Memory-mapped Database for OpenLDAP
by Howard Chu
While OpenLDAP already provides a reliable high performance transactional backend database (using BerkeleyDB), it requires careful tuning to get good results and the tuning aspects can be quite complex. Data comes through three separate layers of caches before it may be used, and each cache layer has a significant footprint. Balancing the three layers against each other can be a difficult juggling act.
This talk presents the design and implementation of a new "back-mdb" memory-mapped database backend for OpenLDAP. This is built on top of a new mdb library written from scratch for the purpose. The library implements B-trees with multi-version concurrency support, and all "reads" are performed by mapping the entire database into virtual memory.
There are many benefits to the mdb design:
- Multi-version concurrency allows reads to be performed with essentially no locking. This allows reads to scale across as many CPU cores as desired, with no synchronization bottlenecks.
- data fetches are extremely fast - there are no mallocs or memcpy's anywhere in the data read path.
- The database is operated with a copy-on-write style; active data pages are never overwritten. This approach eliminates any potential for corruption on-disk and eliminates the need for write-ahead transaction logs and their associated housekeeping.
- The memory map is read-only, so stray writes from buggy code also cannot corrupt any in-memory database structures.
- Trivial configuration - DB configuration is far simpler than for BerkeleyDB. It requires only a pathname and a maximum size for the memory map.
- Cloud-friendly, virtual machine-friendly. It will only use as much RAM as the host provides; it will never drive into swap space.
- Simpler code - back-bdb/cache.c is the single largest source file in that backend.
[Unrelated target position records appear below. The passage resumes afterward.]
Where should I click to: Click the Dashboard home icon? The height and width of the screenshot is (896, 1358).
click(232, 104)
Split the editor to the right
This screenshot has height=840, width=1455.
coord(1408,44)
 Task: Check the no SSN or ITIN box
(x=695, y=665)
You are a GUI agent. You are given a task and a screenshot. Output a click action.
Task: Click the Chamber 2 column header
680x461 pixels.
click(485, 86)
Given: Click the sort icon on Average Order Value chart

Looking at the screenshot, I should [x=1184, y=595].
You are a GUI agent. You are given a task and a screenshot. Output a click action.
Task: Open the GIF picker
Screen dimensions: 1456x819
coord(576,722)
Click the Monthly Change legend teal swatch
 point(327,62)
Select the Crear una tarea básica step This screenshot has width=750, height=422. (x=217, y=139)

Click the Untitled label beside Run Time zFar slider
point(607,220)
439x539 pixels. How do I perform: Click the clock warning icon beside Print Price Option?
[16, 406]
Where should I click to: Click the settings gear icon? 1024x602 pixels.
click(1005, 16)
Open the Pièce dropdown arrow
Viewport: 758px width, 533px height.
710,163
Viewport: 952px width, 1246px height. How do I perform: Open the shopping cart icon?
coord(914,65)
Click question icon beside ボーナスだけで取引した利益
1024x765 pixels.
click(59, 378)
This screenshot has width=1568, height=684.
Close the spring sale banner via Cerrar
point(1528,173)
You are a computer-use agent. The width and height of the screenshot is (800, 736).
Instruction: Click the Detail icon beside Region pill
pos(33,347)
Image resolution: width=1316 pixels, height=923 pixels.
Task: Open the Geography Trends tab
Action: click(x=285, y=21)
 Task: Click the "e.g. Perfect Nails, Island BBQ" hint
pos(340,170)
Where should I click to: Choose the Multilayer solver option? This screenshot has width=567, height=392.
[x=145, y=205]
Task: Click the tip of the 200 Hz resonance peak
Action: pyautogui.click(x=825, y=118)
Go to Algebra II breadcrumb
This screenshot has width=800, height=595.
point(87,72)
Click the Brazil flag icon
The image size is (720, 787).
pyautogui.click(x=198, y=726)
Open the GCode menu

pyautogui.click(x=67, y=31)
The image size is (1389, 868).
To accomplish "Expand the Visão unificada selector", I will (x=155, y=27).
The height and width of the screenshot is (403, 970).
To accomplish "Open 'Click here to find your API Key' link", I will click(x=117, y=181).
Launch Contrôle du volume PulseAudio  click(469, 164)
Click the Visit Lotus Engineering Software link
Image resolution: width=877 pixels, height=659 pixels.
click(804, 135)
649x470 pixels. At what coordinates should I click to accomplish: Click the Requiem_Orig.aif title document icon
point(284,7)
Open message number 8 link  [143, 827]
Managing the cache has always required the greatest investment of labor.
- Memory efficiency - instead of data residing in the filesystem cache, the BerkeleyDB cache, and the slapd entry cache, it only resides in the filesystem cache. This increases the potential volume of data that can be served by 2-3x compared to BerkeleyDB in the same amount of RAM. back-mdb and the underlying mdb library are a work-in-progress. We anticipate it will be operational by September but its characteristics may change between now and then.